— What is being asked —
The lines to copy are those in the listing that hold the word "Toggle".

— Source data —
━━━━━━━━━━━━━━━━

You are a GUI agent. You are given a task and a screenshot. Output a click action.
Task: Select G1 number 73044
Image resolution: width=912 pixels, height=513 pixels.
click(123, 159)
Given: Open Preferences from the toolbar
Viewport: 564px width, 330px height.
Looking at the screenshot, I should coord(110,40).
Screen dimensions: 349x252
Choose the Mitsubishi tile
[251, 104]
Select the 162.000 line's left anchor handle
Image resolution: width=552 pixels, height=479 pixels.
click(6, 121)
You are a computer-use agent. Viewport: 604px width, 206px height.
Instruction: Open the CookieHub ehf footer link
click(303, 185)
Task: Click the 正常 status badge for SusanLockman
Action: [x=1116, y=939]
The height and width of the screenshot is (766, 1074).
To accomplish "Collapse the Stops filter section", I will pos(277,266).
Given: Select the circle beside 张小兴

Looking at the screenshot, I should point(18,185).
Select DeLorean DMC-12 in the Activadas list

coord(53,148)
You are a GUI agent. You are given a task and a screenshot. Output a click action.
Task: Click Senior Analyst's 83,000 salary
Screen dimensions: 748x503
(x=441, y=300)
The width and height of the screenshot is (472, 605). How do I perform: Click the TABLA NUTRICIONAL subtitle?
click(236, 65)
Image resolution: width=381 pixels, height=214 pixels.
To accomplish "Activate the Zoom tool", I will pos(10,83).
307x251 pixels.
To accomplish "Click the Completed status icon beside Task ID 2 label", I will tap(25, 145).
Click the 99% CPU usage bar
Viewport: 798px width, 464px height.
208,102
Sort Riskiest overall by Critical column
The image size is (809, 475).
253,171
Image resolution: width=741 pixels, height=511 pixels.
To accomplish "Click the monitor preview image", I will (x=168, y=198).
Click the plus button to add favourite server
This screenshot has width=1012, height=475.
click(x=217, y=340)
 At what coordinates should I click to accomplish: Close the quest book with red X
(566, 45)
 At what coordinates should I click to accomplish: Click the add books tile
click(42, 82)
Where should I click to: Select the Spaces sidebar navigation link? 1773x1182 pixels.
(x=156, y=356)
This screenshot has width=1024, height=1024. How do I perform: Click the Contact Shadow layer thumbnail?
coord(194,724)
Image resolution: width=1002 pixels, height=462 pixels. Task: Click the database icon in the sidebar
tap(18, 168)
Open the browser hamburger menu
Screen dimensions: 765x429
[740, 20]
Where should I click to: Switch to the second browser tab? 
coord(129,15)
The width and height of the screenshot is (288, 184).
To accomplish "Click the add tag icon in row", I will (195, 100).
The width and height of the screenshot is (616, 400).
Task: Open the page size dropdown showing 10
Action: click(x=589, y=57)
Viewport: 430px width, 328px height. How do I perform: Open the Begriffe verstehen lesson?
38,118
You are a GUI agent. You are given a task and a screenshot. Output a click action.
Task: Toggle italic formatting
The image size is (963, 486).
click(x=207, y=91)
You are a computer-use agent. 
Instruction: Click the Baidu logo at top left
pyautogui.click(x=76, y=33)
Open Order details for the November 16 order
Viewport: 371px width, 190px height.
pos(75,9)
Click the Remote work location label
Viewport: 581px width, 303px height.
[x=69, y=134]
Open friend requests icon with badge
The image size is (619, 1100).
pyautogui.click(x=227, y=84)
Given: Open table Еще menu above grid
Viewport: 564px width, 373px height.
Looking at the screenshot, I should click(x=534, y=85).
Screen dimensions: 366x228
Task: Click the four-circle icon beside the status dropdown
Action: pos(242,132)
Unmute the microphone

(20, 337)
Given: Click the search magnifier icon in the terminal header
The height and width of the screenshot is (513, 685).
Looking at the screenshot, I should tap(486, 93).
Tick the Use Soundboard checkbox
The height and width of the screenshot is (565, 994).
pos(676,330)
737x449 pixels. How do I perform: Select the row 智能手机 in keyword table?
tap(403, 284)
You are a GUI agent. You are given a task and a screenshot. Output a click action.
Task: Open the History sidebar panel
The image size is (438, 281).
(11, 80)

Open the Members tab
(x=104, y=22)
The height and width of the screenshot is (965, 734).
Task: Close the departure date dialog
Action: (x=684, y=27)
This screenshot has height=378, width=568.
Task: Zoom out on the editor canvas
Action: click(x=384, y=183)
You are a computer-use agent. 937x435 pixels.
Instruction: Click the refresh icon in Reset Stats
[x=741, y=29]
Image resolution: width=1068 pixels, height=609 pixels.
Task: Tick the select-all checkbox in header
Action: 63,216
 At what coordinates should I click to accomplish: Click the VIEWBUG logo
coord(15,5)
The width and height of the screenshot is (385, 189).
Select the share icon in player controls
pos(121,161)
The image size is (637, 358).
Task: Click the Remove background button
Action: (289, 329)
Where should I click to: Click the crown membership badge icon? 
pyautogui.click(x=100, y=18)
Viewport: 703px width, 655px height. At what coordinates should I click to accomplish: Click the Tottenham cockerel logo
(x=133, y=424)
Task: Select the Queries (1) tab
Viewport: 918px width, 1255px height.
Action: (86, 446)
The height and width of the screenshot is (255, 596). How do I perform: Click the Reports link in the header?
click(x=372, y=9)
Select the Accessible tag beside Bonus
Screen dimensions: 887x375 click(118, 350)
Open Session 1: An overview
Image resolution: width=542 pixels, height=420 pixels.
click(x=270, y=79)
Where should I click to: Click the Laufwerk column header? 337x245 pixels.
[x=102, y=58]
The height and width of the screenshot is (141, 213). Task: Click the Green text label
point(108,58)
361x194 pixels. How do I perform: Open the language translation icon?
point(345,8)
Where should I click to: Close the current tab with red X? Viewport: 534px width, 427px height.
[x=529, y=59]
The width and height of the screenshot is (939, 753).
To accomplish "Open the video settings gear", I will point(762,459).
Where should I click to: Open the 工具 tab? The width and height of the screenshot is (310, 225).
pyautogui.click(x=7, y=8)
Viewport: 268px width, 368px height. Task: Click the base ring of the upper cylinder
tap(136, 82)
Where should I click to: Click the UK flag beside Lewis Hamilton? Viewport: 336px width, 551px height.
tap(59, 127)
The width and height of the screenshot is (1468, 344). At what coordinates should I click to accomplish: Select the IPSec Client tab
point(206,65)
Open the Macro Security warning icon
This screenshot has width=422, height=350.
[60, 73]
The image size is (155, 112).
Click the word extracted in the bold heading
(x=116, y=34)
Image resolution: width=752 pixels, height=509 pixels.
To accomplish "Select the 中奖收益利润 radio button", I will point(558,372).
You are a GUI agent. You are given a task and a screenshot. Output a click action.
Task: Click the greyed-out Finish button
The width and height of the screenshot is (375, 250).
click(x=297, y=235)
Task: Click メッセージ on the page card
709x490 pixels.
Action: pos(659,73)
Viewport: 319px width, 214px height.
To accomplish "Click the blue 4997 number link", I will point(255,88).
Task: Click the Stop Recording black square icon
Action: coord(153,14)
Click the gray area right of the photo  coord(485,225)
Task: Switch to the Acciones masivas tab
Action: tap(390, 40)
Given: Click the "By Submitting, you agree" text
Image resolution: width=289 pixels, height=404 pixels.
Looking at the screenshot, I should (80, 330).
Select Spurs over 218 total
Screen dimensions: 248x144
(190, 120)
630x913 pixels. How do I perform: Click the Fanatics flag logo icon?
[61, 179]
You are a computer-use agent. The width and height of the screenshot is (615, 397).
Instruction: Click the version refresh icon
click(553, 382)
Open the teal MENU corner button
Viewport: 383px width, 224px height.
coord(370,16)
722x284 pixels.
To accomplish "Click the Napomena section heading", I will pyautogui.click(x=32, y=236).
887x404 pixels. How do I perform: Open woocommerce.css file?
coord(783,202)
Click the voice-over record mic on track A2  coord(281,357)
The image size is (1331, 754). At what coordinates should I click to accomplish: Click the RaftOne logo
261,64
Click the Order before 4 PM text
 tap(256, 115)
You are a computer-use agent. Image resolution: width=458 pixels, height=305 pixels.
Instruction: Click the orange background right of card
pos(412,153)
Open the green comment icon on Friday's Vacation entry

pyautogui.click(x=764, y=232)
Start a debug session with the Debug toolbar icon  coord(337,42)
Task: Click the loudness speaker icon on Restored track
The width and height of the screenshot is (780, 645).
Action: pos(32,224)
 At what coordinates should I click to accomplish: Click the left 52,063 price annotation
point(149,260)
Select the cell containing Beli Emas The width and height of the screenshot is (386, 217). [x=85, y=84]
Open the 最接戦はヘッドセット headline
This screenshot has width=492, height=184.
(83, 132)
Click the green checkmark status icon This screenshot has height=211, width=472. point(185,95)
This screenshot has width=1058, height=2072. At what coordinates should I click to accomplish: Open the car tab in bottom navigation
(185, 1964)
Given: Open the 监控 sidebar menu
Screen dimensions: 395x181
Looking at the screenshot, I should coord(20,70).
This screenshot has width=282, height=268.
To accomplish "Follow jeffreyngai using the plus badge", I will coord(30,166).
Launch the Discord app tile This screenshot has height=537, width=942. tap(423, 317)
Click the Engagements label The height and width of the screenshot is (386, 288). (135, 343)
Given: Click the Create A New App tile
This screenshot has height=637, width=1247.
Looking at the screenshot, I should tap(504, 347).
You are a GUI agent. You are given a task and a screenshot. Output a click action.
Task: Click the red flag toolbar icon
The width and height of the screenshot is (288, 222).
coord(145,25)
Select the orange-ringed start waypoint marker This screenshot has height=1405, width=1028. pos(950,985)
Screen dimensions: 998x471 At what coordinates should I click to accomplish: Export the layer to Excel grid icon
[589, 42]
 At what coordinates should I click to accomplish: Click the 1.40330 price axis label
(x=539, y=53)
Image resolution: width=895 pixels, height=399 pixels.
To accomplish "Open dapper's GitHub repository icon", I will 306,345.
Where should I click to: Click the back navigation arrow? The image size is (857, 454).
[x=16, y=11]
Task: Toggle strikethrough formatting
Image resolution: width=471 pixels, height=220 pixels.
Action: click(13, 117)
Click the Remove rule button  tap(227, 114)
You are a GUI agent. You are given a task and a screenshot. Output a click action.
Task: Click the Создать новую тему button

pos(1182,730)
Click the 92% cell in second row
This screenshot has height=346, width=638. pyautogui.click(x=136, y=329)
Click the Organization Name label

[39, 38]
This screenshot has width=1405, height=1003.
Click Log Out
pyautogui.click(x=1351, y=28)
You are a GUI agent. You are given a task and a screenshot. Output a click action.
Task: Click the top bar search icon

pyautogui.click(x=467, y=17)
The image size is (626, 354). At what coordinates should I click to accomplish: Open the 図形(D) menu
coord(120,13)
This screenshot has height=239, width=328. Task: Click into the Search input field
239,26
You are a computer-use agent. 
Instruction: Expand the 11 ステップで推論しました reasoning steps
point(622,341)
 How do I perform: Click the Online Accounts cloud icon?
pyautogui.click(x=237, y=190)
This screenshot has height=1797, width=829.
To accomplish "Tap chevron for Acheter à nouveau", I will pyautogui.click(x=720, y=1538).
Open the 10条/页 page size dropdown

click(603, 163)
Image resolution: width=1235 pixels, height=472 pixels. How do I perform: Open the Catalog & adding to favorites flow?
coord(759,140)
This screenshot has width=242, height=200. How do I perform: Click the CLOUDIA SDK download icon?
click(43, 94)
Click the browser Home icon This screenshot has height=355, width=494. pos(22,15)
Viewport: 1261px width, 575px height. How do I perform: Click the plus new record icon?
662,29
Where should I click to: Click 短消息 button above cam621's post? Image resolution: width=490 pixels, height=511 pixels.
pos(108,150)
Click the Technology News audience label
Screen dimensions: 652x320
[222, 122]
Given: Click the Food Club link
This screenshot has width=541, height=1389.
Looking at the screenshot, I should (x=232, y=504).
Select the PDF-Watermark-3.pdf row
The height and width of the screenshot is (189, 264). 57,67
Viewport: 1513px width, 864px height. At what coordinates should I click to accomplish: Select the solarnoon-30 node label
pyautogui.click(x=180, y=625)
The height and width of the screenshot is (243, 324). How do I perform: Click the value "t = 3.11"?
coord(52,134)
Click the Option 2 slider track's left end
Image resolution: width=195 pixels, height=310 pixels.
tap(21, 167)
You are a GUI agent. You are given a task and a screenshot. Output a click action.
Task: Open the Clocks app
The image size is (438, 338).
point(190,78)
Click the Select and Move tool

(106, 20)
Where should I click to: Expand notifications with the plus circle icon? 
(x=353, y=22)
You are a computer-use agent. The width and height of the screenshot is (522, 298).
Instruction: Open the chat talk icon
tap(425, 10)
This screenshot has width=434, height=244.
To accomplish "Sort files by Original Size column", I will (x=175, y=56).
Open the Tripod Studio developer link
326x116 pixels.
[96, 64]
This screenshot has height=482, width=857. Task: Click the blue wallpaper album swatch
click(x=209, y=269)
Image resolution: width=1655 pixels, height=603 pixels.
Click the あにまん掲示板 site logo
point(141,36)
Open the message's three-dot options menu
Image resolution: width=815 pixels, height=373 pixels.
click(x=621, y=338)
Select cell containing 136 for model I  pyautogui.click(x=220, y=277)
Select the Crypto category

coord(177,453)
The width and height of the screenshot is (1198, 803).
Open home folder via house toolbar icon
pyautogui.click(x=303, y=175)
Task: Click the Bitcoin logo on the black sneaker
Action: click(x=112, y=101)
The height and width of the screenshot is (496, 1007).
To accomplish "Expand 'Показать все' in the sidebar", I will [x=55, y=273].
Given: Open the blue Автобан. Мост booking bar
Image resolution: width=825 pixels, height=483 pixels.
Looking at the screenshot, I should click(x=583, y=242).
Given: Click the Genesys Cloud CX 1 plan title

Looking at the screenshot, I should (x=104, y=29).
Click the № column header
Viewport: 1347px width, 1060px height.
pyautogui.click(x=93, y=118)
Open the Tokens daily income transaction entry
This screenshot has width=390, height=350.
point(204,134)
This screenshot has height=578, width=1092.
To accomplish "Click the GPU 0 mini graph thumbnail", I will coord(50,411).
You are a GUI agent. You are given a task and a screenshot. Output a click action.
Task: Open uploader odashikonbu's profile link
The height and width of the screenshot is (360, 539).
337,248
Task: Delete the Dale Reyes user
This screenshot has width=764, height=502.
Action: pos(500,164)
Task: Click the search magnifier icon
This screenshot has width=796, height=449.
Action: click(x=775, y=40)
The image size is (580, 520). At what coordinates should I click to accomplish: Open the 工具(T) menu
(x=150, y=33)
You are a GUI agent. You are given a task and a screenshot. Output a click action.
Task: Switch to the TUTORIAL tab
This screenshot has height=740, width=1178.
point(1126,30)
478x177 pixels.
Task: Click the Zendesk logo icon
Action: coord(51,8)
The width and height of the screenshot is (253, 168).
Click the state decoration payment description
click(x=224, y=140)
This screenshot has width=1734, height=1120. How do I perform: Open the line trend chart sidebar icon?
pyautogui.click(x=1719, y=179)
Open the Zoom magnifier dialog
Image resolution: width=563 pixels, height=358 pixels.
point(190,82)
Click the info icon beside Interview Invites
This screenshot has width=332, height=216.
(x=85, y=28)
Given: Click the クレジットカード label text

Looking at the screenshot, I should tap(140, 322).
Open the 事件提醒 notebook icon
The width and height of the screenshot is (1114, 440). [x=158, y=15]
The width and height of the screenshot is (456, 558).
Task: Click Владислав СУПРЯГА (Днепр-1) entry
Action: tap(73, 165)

━━━━━━━━━━━━━━━━

— Answer to the exercise —
Task: Toggle italic formatting
Task: Toggle strikethrough formatting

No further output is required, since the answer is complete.